Even in positive interview situations, interviewees sometimes look tense or stiff, which can have a big impact on credibility. Before on-camera interviews, if there is time, do some exercises or walk around to relax your body. Even if you are not going on camera, if you find yourself behind a radio microphone, the key is to take control of your body language and relax.
Have you ever seen a TV show where the person being interviewed is saying one thing but you find yourself doubting their words? That’s probably because their body language is saying something different. A former president of the United States lost a significant amount of credibility because of a facial smirk. A grin which sent a signal of distrust to the world. Maybe this grin was just a nervous reaction, but either way it significantly reduced the validity of his words.
Even when you are being interviewed by a print reporter, your body language will have an impact. You must be confident in your message and confident in the way you display yourself. Your energy and influence, if handled properly, could allow you to direct the interview in a positive manner.

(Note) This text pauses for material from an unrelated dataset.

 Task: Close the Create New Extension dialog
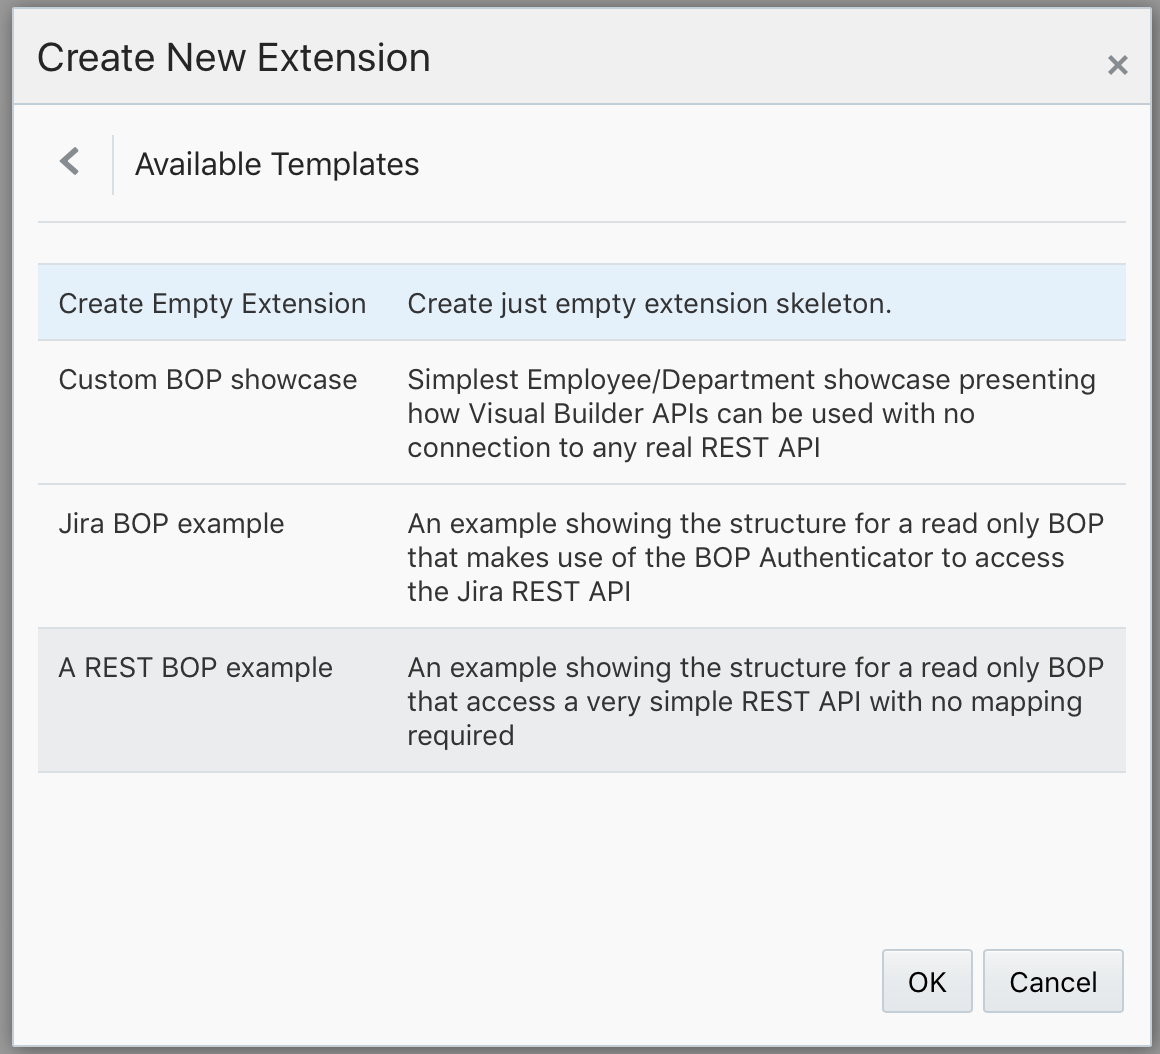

I worked for a CEO (yes its the same CEO who keeps popping up in my blogs) who would conduct phone interviews by removing his shoes and walking around the office in socks. Great idea for him because he relaxed, OK for the reporter because he could tell the CEO was relaxed. But…when it came time for on-air interviews or in station interviews he could not remove the shoes and he would get tense. His voice would tense up, his eyes became smaller almost squinting and yes he had a weird grin. It took years of coaching to make him understand the impact his body language was having on the public’s opinion of his organization.
Always be mindful of your posture and facial reactions. One bad grin or one squinted eye could cost your company millions.